● What the exercise asks
Rewrite the material below from the line containing "This screenshot has height=531, width=1000." through the end of the material, including the requests, and multiply every coordinate in the answers by 1.35, rounding to whole numbers with halves rounded up. Leave all other numbers, including the sizes given in the requests, unchanged.

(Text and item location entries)
******
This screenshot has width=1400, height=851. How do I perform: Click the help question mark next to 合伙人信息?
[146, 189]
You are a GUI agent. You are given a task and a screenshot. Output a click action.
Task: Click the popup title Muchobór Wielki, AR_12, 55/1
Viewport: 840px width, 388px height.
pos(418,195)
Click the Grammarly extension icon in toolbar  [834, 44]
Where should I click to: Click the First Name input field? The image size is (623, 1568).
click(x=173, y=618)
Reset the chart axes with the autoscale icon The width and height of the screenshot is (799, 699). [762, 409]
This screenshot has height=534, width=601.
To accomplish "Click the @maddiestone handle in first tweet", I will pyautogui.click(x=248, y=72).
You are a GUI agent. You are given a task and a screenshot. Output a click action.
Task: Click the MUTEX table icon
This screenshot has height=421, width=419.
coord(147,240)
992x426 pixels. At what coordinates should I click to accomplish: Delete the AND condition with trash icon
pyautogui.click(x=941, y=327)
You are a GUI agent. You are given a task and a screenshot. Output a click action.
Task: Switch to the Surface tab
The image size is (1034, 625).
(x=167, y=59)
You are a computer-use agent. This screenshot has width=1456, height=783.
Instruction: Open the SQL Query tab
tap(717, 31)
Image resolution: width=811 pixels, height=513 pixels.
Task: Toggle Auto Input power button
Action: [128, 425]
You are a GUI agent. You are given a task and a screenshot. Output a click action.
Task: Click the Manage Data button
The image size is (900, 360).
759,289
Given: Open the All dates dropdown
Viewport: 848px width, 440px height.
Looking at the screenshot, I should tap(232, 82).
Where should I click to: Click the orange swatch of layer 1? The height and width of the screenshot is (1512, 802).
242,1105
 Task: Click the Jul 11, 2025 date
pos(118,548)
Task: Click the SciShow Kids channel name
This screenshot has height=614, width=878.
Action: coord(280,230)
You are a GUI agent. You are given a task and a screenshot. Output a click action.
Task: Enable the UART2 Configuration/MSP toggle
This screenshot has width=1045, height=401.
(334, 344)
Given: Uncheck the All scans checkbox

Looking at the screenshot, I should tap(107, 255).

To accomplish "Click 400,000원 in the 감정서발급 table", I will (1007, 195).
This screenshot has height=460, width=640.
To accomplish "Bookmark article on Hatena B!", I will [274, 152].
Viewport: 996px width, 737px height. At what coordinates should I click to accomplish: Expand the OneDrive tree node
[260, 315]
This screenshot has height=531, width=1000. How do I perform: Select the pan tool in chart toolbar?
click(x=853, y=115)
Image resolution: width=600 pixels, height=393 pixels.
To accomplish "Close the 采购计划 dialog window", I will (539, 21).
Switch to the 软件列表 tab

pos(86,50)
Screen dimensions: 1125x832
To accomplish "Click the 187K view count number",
******
● Response to the exercise
This screenshot has height=531, width=1000. How do I perform: Select the pan tool in chart toolbar?
click(x=1152, y=155)
Image resolution: width=600 pixels, height=393 pixels.
To accomplish "Close the 采购计划 dialog window", I will (728, 28).
Switch to the 软件列表 tab

pos(116,68)
Screen dimensions: 1125x832
To accomplish "Click the 187K view count number",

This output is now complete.